• _Excerpted passage_
=====
Early in the morning on moving day, a group of gentlemen stood taping and labeling boxes, joking quietly with one another. Their neighbors had just started waking up. Stacks of belongings accumulated in the southwest corner of Denver’s safe outdoor space at East 16th Avenue and Pearl Street. The men planned to be ready to move early, since two of them were due back at nearby Network Coffee House in time to serve lunch.
Tuesday, June 1: moving day for Max, Zeke, Kevin, Peter and Gary. Sure, packing was a bit chaotic. The tape went missing and Kevin commandeered the Sharpie® to create some leg tattoos. But they knew that by the end of the day they would be settled in at the safe outdoor space’s new location on the Regis University campus in North Denver. They heard it would be quieter there than at the set-up they were leaving, within earshot of Colfax.
Most residents at Denver’s first two safe outdoor spaces moved to the Regis University location on June 1st. Some—like the five early risers we spoke to—will move again in mid-June to a new site planned for Park Hill United Methodist Church on Montview Boulevard. A few others were able to time more stable housing moves ahead of this transition. When both sites and moves are complete, combined capacity will increase from 70 to 100, with the latest agreements running from June 1 through December 31, 2021. The population of the camps is supposed to approximate the diversity of those on the street. According to organizers the camp occupancy is 50% people of color.
=====
• _Provided information_

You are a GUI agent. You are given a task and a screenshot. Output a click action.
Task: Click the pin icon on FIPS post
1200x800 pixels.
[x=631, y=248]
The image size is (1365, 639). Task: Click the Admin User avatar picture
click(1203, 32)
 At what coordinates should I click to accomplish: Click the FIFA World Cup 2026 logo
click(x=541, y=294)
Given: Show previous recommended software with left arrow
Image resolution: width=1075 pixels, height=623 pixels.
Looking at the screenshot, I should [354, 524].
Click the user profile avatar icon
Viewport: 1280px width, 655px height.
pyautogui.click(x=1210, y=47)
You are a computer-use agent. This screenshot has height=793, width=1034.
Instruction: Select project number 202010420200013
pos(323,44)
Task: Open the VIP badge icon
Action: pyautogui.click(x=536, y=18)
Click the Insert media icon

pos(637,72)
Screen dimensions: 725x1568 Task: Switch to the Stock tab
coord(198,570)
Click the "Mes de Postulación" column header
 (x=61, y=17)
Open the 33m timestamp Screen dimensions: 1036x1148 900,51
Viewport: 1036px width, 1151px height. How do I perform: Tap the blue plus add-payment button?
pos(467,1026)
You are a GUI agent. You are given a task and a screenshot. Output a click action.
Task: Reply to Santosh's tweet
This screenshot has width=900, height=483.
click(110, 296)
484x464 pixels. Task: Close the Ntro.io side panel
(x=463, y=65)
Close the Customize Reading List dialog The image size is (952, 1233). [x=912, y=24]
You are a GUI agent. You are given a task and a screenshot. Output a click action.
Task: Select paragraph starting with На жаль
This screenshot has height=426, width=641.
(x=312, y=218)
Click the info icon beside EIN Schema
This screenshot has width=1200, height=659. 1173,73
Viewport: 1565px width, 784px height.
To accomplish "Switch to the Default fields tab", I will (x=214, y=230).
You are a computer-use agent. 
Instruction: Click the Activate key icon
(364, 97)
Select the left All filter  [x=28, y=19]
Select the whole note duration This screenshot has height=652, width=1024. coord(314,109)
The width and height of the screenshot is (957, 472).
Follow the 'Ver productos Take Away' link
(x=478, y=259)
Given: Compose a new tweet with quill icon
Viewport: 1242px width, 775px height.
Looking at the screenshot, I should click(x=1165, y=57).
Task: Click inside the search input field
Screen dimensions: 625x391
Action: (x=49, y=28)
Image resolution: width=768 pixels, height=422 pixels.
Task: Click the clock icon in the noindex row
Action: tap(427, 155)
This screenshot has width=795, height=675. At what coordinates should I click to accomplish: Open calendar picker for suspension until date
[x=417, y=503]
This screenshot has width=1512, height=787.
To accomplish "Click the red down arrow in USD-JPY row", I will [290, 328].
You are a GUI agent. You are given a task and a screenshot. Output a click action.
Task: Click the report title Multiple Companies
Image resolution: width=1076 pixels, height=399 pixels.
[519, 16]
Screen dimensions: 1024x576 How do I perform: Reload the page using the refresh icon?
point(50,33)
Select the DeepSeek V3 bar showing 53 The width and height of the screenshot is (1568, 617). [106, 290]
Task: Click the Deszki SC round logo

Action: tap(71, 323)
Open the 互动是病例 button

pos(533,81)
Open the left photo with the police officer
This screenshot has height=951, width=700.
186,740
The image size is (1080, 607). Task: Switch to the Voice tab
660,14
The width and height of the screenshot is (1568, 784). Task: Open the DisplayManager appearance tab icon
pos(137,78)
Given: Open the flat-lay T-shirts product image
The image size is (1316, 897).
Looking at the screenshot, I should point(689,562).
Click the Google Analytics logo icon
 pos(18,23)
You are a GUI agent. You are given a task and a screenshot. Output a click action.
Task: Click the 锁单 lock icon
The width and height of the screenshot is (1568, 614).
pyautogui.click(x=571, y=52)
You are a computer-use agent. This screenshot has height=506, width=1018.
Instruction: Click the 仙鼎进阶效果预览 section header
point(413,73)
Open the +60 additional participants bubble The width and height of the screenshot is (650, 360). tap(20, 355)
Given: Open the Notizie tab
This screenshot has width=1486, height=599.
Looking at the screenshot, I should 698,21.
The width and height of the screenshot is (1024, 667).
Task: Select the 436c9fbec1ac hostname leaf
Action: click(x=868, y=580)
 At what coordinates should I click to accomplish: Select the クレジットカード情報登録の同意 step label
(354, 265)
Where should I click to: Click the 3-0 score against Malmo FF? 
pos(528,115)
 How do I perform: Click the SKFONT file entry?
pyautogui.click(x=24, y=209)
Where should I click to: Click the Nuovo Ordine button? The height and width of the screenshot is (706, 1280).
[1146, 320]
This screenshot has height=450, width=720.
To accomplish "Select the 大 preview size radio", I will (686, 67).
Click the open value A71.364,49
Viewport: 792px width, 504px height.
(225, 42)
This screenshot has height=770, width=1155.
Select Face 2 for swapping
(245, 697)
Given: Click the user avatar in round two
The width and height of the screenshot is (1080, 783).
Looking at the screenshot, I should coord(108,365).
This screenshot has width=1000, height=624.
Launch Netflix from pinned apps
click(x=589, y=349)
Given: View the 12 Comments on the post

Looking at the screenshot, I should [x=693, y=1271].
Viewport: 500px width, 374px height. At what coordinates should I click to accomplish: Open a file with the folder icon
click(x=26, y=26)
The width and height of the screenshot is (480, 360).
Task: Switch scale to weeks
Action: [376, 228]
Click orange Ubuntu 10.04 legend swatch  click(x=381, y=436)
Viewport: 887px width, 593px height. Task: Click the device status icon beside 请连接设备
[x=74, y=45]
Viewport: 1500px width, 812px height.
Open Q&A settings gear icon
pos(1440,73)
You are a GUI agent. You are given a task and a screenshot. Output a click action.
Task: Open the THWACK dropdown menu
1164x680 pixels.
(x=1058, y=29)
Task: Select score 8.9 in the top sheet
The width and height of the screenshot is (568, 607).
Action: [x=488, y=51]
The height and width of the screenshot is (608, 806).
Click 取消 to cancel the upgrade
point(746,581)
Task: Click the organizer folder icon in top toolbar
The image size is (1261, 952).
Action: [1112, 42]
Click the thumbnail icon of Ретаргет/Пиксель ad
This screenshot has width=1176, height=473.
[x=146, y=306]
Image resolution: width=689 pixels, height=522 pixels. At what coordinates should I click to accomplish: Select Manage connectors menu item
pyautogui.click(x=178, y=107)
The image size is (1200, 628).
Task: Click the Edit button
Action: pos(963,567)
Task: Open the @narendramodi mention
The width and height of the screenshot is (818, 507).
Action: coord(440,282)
=====
• _Exercises_
1 - In the Denver safe outdoor space article, where will some residents move again in mid-June?
2 - Reproduce the Denver safe outdoor space article word for word, starting at "Tuesday, June 1: moving" and ending at "earshot of Colfax.".
3 - Carry on the Denver safe outdoor space article from its final sentence.

• _Your responses_
1 - To a new site planned for Park Hill United Methodist Church on Montview Boulevard.

2 -
Tuesday, June 1: moving day for Max, Zeke, Kevin, Peter and Gary. Sure, packing was a bit chaotic. The tape went missing and Kevin commandeered the Sharpie® to create some leg tattoos. But they knew that by the end of the day they would be settled in at the safe outdoor space’s new location on the Regis University campus in North Denver. They heard it would be quieter there than at the set-up they were leaving, within earshot of Colfax.

3 -
“It’s a significant transition,” says Cole Chandler, Executive Director of Colorado Village Collaborative, “like any big change, it comes with some anxiety.” Residents will be further from the downtown surroundings many are accustomed too—amenities, healthcare providers, friends. But staff had been checking in with residents over the weeks leading up to the move, talking over plans and working together to get ready.
Thirty six people and their belongings (and a handful of pets), plus supplies for staff and community, are moving from two separate locations. Trucks and cars made several trips. For each resident, hours or days had been spent sifting through their possessions to determine if there were things they didn’t want to bring. Boxes, bags, and suitcases piled up. Plants, small chairs and shelves—each item labeled with a name on blue painter’s tape.
Colorado springtime insisted on its usual unpredictable sun-rain mix. By day’s end, residents, staff and volunteers were sweaty, some sunburned, many eventually donning hoodies or jackets as wind and chill settled in and rain fell. Max drew a line with his hand across a seam toward the top of his tent, “These red tents are meant for ice fishing. They keep the snow out. But see this here, it doesn’t keep out heavy rain.”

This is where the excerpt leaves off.